━━━━━ ARTICLE
Thúy Nga Inc. () (dba Thúy Nga Productions, variously referred to as Thúy Nga Incorporated, Thúy Nga Paris, and Trung Tâm Thúy Nga) is an American entertainment company founded in 1984 in Paris, and currently based in Westminster, California. The private company is known for its Vietnamese-oriented entertainment, such as the variety show and direct-to-video series Paris by Night, and music released as part of the record label Thúy Nga Music.

History

1963–2000: background and founding 
Founder Tô Văn Lai first formed a music company in 1963, in Saigon, South Vietnam, as a precursor for the current company and record label.
After the Fall of the Government of the Republic of Vietnam, the company had to stop operating for a period of time.

Tô began operations for Thúy Nga in 1984, in Paris, France, starting with production for the show Paris by Night. Afterwards, the company transferred to Orange County, California, which has one of the largest Vietnamese populations outside of Vietnam. The company has since produced more shows in the series, along with other videos, and a catalog of albums by various artists from the Thúy Nga Music record label.
━━━━━━━━━━
━━━━━ DATASET EXCERPTS
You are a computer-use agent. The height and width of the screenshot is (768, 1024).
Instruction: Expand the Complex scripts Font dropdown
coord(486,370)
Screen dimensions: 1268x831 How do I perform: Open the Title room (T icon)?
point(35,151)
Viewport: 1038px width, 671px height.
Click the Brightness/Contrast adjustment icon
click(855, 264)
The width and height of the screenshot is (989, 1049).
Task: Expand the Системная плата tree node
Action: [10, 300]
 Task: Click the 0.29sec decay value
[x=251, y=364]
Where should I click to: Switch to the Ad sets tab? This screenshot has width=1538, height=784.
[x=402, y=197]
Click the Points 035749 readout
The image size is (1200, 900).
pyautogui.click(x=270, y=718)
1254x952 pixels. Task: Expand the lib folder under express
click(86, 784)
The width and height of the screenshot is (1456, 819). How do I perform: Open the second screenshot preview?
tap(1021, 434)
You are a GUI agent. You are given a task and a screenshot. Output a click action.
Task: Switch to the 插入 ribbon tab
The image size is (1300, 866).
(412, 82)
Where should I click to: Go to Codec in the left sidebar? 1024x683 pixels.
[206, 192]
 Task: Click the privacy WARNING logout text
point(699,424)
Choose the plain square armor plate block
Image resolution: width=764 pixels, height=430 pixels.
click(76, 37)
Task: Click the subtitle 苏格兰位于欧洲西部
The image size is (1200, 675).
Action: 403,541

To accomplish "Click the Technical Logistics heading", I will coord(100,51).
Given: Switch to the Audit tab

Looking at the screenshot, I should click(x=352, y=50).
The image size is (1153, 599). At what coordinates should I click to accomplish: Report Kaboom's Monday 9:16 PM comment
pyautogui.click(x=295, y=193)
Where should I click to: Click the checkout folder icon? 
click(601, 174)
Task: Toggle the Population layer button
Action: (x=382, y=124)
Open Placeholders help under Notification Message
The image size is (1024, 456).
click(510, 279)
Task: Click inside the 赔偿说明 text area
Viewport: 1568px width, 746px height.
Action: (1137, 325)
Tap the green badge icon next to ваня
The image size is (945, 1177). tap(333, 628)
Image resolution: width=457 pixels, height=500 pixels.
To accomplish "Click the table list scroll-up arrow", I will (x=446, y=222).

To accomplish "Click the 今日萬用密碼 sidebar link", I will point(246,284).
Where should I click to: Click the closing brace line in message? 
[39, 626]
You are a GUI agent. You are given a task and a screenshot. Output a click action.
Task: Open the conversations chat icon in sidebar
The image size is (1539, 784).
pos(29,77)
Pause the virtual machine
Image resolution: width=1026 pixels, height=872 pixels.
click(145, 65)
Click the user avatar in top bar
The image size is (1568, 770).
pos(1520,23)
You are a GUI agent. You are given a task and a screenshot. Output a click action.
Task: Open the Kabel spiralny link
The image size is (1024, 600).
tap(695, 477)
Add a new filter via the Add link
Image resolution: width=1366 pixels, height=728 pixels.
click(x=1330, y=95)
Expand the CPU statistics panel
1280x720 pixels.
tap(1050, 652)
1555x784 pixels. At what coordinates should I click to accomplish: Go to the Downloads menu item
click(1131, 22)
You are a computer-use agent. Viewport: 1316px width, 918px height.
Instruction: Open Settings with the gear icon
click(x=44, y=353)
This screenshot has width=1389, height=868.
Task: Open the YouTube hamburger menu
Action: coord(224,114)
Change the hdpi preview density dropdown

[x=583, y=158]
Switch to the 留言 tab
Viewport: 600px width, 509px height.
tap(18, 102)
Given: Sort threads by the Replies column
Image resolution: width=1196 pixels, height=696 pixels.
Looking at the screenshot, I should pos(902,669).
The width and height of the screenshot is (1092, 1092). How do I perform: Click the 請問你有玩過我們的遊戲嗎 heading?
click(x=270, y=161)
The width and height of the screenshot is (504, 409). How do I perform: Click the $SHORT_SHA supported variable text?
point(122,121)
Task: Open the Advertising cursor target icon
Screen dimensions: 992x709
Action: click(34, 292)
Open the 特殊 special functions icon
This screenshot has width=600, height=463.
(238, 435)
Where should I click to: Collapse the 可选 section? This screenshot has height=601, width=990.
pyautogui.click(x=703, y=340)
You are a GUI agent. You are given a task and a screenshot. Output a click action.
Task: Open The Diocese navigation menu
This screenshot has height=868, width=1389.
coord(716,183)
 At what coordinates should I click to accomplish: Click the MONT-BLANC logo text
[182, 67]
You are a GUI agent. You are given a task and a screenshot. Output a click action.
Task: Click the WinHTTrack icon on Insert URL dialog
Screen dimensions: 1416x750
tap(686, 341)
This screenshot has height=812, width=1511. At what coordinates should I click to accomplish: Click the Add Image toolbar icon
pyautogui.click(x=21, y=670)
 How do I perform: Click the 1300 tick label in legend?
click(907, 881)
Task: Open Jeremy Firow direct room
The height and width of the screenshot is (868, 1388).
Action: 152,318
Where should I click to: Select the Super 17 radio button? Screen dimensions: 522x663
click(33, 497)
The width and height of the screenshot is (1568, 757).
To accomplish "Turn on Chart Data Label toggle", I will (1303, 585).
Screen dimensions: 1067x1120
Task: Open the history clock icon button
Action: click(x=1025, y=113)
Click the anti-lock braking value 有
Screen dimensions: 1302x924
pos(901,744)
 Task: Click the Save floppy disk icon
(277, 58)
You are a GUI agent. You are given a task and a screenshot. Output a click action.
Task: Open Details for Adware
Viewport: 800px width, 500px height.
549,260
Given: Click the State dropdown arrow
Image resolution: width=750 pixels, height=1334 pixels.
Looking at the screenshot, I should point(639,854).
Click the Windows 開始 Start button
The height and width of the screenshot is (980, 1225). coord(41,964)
━━━━━━━━━━
▶ [PARTS OF THE EXERCISE]
1. In the article on Thúy Nga, what other names is Thúy Nga Inc. known by or referred to as?
2. Answer these questions about the Thúy Nga article:
(a) In what year and city did Tô Văn Lai first form a music company?
(b) Where is the company currently based?
(c) Which show did Thúy Nga start production for in 1984?
3. Continue the article on Thúy Nga from where it stops.
These lines have no connection to the article on Thúy Nga.

▶ [SOLVED TASKS]
1. Thúy Nga Productions, Thúy Nga Incorporated, Thúy Nga Paris, Trung Tâm Thúy Nga

2.
(a) 1963, in Saigon
(b) Westminster, California
(c) Paris by Night

3.
2000–present: digital piracy 
In the 21st century, however, the company began to lose revenue due to the piracy of the video and album releases, with chief-executive Marie To commenting, "Profit? We are barely making it." Works released by the company are also banned in Vietnam, which has the largest source of pirates.

Due to the rampant online piracy, Vietnamese entertainment companies have ceased productions, with exceptions being Thúy Nga, Garden Grove-based Asia Entertainment, and Van Son. In 2008, Marie To commented, "Ten years ago, there were about two dozen music studios, now only three labels are active." In 2010, Thúy Nga nearly shut down, narrowly avoiding it due to community support and new business strategies, which included lowering the cost to perform at venues, and increasing advertising.

The company has since moved to social media by 2010, posting videos of Paris by Night performances and full albums on YouTube along with advertising, in order to lure audiences into purchasing the label's works.

Organization
Although production for the company's products include various freelance workers, producers, directors, and such, the full-time staff is limited to about a dozen people. Many singers for the company have originated in Orange County.

In addition to its headquarters at Westminster, California, and its original headquarters in Paris, Thúy Nga also has regional sales and distribution centers in Toronto, Canada and in Bankstown, New South Wales in Australia. The company also transferred part of its Australian distribution rights to a local music center at Footscray, Victoria.

Associated labels
 N-Q Records (1996–1999)
 Như Quỳnh Entertainment (1998–present)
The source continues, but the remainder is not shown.